While Google has a content recognition technology to cut piracy, plans to increase transparency are unlikely to give creative types little more than the right to moan via a dispute resolution mechanism.
So platforms that showcase people’s work still have the same financial exposure that they had earlier this week. For platforms, there’s more work to do, a higher cost to entry and more dialogue with artists who think they are underpaid. Yet for artists there’s no immediate financial windfall or movement towards the levels of remuneration that subscription services offer.
The Commission’s plan means that platforms with user uploaded content, like YouTube, which is supported by adverts, should not be able to operate outside normal licensing rules, according to John Phelan of music industry lobbyist IFPI.
“However, there is a lot more to do to make this a workable proposal,” he said.
The proposal would increase transparency and data sharing for artists and copyright holders, which, in theory, would help them get a fairer share of the revenues generated from online media.
While Google was broadly satisfied with this, it was unhappy with plans to introduce a new copyright law for the press and said publishers should try to work with technology companies instead of relying on “subsidies and onerous restrictions.”
The Commission gave publishers the right to negotiate with “news aggregators” that publish snippets of articles without permission. The proposal falls short of a so-called “link tax,” which many have wrongly claimed was the Commission’s plan.

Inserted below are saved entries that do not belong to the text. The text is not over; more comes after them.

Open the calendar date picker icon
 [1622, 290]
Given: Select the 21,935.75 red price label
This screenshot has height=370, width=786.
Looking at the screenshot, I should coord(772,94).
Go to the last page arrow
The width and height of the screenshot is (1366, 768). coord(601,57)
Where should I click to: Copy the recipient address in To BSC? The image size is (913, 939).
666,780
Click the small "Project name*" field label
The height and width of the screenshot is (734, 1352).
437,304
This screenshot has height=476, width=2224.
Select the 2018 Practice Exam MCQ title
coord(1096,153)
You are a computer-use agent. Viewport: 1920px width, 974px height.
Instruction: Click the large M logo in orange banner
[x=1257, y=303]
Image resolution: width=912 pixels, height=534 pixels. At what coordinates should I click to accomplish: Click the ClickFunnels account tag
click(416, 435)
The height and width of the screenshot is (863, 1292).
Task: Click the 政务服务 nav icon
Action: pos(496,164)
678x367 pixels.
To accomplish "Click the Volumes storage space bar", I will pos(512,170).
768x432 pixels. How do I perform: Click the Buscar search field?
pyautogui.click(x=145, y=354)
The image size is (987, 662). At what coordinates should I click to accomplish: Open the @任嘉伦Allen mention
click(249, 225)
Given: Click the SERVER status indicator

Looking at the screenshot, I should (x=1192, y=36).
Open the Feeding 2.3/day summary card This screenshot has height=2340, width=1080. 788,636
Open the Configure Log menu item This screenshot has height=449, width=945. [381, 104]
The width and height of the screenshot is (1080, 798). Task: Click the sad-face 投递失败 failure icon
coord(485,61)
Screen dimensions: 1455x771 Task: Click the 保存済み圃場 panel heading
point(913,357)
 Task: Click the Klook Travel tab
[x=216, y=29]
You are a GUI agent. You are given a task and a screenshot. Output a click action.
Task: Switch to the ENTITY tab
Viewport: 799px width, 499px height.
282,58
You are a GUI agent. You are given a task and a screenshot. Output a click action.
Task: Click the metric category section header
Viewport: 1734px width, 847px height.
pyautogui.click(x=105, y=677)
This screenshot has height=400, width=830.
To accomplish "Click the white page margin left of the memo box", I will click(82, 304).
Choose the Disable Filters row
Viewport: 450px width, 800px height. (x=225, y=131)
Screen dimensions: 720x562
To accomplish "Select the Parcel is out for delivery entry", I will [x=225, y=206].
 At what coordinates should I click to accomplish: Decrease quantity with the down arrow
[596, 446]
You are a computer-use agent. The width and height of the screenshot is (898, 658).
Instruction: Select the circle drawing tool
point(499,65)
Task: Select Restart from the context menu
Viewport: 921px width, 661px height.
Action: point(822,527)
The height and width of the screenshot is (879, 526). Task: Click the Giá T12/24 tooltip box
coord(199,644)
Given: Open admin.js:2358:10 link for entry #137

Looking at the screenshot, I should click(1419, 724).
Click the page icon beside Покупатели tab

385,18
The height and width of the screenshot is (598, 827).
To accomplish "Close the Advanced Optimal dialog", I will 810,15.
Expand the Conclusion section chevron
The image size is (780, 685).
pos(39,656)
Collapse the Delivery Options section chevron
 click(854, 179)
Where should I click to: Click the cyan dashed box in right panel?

“What happens in music now, will happen in press. We hope that, like in music, you have this streaming music, there will be business models by which people would read different type of articles and you can monetize this,” DG Connect Director General Roberto Viola said. “For a company, like Google, that doesn’t get a license to exploit the journalistic material, then it’s an infringement of copyright.”
Google and rival web browser Firefox, which is part of Mozilla, lambasted the new rights for news publishers online. Mozilla’s petition to influence copyright rules has attracted more than 30,000 signatures.
“The digital single market is intended to empower startups and creators in Europe, but the proposals would do just the opposite,” said Denelle Dixon-Thayer, Mozilla’s chief business and legal officer.
The proposed reforms would mean publishers will get less traffic from Google’s news service and searches, said Caroline Atkinson, Google’s vice president for global policy.
“It would hurt anyone who writes, reads or shares the news—including the many European startups working with the news sector to build sustainable business models online,” Atkinson said in a blog.
Commission officials suggested Wednesday that the reforms could be out-of-date within a few years because of the advancing pace of technology. That should be incentive enough for companies to collaborate in telecoms to deliver better infrastructure and for platforms to make deals with artists, it said.
“It is claimed that this directive is a ‘significant and historic step’ but to what? Hopefully it will not become a significant step towards the Balkanization of the internet as we know it with a future for consumers filled with geoblocking of content,” said David Taylor, a partner at lawfirm Hogan Lovells. “Ultimately [it will be] up to the Court of Justice of the European Union to try to answer the questions this directive raises.”
Laurens Cerulus and Joanna Plucinska contributed reporting.
This article was updated to add a detail about the Slovak presidency’s plans.